The Democratic Party was a political party active in the United Kingdom between 1998 and 2005, although not officially deregistered until 2010.

It was founded in November 1998 by Malvern businessman Geoff Southall, who also funded the party. It was described as "right wing" or "hard right" in news reports, but claimed to occupy the centre-ground of British politics. It aimed to reduce Britain's involvement with the European Union, opposed the adoption of the euro, called for direct democracy, and argued for limits on immigration. The party's slogan was "The will of the people NOT the party". It had a few hundred members in 1999, including previous supporters of James Goldsmith's Referendum Party.

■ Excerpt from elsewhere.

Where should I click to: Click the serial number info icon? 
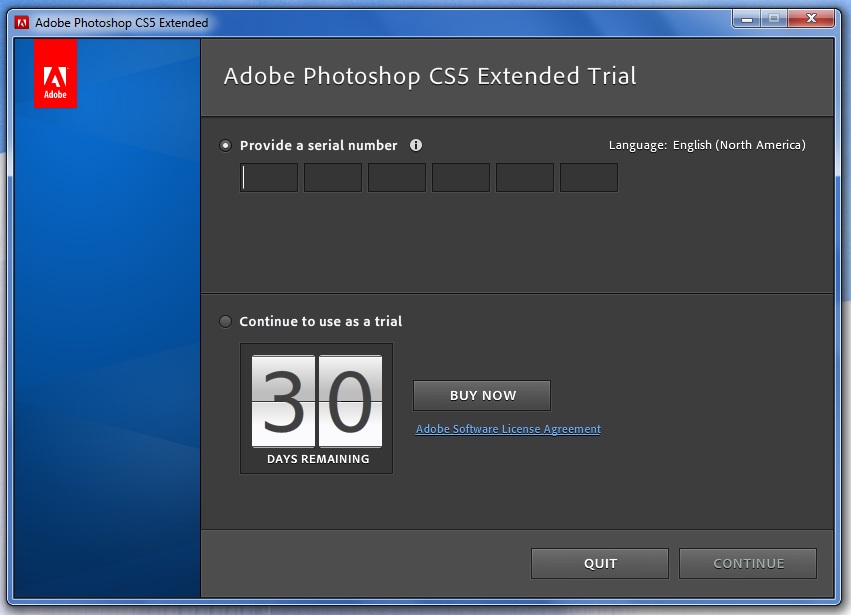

"If I say not very much, people will say I'm not very credible, and if I say I'm of putting in whatever it takes, I'm accused of buying democracy"
— Geoff Southall on financing the Democratic Party

Charles Beauclerk, Earl of Burford, stood as its candidate in the November 1999 Kensington and Chelsea by-election against Michael Portillo, receiving 189 votes (0.9%). The party decided not to stand any candidates in the 2001 general election, citing a lack of media attention. It criticised the United Kingdom Independence Party in 2000 for being perceived as right-wing, lacking political acumen, and performing poorly in Westminster elections. In 2003, the party took legal action against the UK government in the High Court over the then-proposed EU Constitution.

Until 2001 the party's Home and Legal Affairs spokesman was Alan Kilshaw, who resigned when he and his then wife became involved in an adoption scandal.

Other than in seeking legal advice, the party was inactive after 2005 at the latest, and received no income in 2008 or 2009. According to the Electoral Commission the party was 'de-registered voluntarily' in June 2010.